## EXERCISE AIM
Scan the records below for the line containing "Viewport: 840px width, 629px height." and the line containing "Instruction: Collapse the". Copy both, plus every line between, exactly.

## SOURCE INFORMATION
^^^^^^^^^^^^^^^^
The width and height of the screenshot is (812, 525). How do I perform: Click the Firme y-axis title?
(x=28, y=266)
^^^^^^^^^^^^^^^^
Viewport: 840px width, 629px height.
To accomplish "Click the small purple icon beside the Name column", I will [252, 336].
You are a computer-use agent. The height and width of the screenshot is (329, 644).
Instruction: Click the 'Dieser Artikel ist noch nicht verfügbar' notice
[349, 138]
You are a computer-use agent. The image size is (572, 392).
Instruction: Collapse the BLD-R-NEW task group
^^^^^^^^^^^^^^^^
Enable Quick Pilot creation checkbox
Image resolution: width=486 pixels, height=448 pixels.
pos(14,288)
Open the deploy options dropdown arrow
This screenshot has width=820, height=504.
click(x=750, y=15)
^^^^^^^^^^^^^^^^
## RESPONSE TO THE TASK
Viewport: 840px width, 629px height.
To accomplish "Click the small purple icon beside the Name column", I will [252, 336].
You are a computer-use agent. The height and width of the screenshot is (329, 644).
Instruction: Click the 'Dieser Artikel ist noch nicht verfügbar' notice
[349, 138]
You are a computer-use agent. The image size is (572, 392).
Instruction: Collapse the BLD-R-NEW task group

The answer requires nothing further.